Problem details:
What lines of the data include the string "computer"? Copy them all.

Records for processing:
.....
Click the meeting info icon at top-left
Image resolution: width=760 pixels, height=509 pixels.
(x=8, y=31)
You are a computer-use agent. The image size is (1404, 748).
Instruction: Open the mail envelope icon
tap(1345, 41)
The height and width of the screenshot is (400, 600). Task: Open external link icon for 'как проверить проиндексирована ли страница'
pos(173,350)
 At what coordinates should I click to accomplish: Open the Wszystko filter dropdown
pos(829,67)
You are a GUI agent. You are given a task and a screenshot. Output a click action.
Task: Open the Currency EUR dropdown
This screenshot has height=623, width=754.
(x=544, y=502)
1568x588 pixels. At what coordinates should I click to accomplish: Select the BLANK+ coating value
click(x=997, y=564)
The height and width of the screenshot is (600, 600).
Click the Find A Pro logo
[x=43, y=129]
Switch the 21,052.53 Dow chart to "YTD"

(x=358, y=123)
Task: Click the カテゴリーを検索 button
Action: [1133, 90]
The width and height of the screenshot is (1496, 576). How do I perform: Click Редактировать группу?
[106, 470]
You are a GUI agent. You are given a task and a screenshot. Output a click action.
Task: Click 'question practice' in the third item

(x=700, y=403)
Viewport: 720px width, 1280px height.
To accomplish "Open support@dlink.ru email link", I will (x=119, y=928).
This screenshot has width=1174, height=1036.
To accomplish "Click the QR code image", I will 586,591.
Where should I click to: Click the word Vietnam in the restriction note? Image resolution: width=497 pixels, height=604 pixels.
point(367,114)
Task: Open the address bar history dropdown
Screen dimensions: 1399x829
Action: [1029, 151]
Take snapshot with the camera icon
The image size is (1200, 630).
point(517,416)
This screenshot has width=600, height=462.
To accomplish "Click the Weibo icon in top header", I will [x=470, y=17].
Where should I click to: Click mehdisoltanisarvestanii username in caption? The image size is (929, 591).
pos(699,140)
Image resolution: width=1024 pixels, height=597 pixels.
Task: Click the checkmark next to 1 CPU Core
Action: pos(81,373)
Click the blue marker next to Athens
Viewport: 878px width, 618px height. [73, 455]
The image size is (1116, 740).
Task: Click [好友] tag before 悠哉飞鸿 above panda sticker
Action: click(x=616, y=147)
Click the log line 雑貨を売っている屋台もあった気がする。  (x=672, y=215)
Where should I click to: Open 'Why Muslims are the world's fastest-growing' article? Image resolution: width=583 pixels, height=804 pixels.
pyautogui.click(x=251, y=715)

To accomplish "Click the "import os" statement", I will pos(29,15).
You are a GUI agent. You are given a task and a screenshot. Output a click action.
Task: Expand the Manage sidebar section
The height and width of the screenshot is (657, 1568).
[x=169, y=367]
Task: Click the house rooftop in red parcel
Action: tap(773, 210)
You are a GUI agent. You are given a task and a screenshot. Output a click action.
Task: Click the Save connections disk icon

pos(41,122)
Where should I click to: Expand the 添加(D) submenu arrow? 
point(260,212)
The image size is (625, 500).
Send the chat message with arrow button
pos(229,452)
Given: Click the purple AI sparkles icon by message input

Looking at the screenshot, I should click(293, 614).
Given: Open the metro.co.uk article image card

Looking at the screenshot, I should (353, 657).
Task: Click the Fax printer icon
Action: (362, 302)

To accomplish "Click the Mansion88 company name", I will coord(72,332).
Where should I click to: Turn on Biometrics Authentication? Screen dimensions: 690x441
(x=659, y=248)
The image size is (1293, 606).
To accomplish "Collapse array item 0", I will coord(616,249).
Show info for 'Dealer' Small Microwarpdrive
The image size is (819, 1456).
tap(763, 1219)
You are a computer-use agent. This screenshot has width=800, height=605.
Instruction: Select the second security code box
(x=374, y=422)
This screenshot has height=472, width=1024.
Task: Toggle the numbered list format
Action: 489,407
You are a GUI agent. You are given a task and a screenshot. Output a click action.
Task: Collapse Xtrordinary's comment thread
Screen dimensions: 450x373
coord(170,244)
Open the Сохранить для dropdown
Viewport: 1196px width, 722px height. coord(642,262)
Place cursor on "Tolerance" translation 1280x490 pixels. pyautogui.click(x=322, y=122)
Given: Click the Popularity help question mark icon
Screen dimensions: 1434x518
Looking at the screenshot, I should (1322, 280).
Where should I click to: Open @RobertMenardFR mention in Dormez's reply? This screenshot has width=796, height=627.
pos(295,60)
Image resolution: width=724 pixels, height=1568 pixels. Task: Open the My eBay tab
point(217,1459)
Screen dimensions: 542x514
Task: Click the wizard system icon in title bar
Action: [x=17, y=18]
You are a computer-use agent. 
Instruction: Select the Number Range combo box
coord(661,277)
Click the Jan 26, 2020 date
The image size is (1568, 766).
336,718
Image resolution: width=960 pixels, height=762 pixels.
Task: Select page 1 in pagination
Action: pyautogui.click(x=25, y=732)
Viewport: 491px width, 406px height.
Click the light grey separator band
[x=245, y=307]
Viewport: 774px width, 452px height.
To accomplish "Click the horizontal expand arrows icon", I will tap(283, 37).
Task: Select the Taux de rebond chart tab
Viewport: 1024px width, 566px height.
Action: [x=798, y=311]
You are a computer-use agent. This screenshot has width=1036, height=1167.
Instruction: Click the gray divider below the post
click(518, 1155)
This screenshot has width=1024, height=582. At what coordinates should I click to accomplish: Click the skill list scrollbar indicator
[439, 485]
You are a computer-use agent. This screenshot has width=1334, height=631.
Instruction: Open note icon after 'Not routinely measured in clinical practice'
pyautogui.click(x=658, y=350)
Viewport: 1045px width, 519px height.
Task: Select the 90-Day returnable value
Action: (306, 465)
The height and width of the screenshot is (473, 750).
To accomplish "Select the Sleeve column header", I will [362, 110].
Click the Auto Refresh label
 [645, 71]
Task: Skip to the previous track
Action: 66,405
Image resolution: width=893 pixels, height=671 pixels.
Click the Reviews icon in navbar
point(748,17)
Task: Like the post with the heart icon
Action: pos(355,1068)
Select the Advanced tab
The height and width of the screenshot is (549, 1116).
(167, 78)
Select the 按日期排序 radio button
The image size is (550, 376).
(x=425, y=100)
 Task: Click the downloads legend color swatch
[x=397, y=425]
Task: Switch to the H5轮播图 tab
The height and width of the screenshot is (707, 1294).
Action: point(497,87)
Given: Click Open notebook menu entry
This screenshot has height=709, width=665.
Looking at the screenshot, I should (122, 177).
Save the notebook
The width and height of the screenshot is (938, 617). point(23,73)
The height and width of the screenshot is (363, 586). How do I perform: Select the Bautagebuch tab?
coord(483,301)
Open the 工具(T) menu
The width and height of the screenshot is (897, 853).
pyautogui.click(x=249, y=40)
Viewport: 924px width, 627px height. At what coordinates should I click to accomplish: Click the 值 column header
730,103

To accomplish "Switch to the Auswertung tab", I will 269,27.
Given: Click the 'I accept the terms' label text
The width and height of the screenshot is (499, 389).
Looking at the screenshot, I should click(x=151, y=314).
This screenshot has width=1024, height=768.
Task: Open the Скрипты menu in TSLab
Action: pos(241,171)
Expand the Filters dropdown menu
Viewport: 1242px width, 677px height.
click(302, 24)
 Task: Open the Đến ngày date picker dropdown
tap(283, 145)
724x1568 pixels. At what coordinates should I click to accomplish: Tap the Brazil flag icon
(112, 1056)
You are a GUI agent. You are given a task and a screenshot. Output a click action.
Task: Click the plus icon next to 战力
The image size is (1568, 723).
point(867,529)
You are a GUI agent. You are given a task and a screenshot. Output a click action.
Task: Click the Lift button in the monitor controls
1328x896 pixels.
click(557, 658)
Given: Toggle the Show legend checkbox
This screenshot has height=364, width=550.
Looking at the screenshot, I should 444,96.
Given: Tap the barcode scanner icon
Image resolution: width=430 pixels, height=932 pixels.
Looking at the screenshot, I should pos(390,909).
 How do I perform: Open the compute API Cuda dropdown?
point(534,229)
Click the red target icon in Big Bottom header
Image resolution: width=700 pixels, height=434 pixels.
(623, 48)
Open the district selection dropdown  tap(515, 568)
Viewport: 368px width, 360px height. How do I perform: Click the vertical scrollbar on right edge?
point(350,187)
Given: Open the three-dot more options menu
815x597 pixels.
.....
Answer to this problem:
You are a computer-use agent. The image size is (1404, 748).
You are a computer-use agent. This screenshot has width=800, height=605.
You are a computer-use agent. 
You are a computer-use agent. This screenshot has width=1036, height=1167.
You are a computer-use agent. This screenshot has width=1334, height=631.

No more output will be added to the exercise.